### Material to process

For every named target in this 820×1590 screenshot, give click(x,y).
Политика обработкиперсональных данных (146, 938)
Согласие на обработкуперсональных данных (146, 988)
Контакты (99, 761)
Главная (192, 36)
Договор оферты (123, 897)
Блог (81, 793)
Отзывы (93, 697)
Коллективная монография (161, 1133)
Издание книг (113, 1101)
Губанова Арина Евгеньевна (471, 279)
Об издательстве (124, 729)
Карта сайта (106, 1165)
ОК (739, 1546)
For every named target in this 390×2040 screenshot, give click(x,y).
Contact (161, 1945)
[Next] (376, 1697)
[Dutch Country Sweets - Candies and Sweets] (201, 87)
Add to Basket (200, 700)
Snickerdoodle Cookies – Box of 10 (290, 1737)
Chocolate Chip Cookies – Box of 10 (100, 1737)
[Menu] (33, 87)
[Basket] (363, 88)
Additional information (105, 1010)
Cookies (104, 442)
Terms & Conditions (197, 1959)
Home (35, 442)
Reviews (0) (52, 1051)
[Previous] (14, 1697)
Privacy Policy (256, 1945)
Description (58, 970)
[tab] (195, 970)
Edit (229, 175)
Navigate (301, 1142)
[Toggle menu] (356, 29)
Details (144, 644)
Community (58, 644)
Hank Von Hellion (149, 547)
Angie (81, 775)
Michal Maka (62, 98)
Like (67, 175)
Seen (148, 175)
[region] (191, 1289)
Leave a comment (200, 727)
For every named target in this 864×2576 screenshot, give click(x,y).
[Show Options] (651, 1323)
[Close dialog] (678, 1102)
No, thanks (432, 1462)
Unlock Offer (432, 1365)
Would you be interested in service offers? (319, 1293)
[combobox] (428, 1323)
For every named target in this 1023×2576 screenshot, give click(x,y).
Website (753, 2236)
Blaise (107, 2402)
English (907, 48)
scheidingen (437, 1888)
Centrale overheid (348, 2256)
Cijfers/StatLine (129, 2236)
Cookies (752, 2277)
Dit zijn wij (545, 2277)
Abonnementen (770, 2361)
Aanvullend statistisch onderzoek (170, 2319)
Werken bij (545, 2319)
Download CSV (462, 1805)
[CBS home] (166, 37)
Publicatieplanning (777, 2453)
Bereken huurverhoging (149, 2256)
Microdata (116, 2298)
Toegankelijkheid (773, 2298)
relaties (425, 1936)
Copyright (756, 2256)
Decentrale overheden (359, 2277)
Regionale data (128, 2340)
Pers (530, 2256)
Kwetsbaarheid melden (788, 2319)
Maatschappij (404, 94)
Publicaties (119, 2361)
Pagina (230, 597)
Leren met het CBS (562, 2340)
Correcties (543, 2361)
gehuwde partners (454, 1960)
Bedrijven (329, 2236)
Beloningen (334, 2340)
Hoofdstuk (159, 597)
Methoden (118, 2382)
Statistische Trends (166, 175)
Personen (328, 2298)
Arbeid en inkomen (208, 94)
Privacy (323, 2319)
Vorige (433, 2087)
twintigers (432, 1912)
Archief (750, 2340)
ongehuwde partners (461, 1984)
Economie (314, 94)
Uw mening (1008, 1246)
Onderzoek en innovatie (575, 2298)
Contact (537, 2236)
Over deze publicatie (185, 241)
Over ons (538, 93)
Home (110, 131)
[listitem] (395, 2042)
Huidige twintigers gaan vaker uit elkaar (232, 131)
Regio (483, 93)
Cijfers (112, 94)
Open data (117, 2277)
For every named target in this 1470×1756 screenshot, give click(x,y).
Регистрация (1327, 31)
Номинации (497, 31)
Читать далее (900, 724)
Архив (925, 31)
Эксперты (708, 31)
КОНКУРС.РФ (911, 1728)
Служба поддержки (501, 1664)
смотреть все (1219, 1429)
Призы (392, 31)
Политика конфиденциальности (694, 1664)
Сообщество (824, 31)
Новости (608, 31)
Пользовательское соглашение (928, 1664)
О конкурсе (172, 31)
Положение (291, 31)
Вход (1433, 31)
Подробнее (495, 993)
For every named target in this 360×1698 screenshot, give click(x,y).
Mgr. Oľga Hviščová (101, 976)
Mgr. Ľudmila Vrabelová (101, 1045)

### Problem requirements
Each line from the first line of the listing through the line with "Leave a comment (200, 727)" must be output exactly, both ends included, and no other line may appear.

### Result of the task
For every named target in this 820×1590 screenshot, give click(x,y).
Политика обработкиперсональных данных (146, 938)
Согласие на обработкуперсональных данных (146, 988)
Контакты (99, 761)
Главная (192, 36)
Договор оферты (123, 897)
Блог (81, 793)
Отзывы (93, 697)
Коллективная монография (161, 1133)
Издание книг (113, 1101)
Губанова Арина Евгеньевна (471, 279)
Об издательстве (124, 729)
Карта сайта (106, 1165)
ОК (739, 1546)
For every named target in this 390×2040 screenshot, give click(x,y).
Contact (161, 1945)
[Next] (376, 1697)
[Dutch Country Sweets - Candies and Sweets] (201, 87)
Add to Basket (200, 700)
Snickerdoodle Cookies – Box of 10 (290, 1737)
Chocolate Chip Cookies – Box of 10 (100, 1737)
[Menu] (33, 87)
[Basket] (363, 88)
Additional information (105, 1010)
Cookies (104, 442)
Terms & Conditions (197, 1959)
Home (35, 442)
Reviews (0) (52, 1051)
[Previous] (14, 1697)
Privacy Policy (256, 1945)
Description (58, 970)
[tab] (195, 970)
Edit (229, 175)
Navigate (301, 1142)
[Toggle menu] (356, 29)
Details (144, 644)
Community (58, 644)
Hank Von Hellion (149, 547)
Angie (81, 775)
Michal Maka (62, 98)
Like (67, 175)
Seen (148, 175)
[region] (191, 1289)
Leave a comment (200, 727)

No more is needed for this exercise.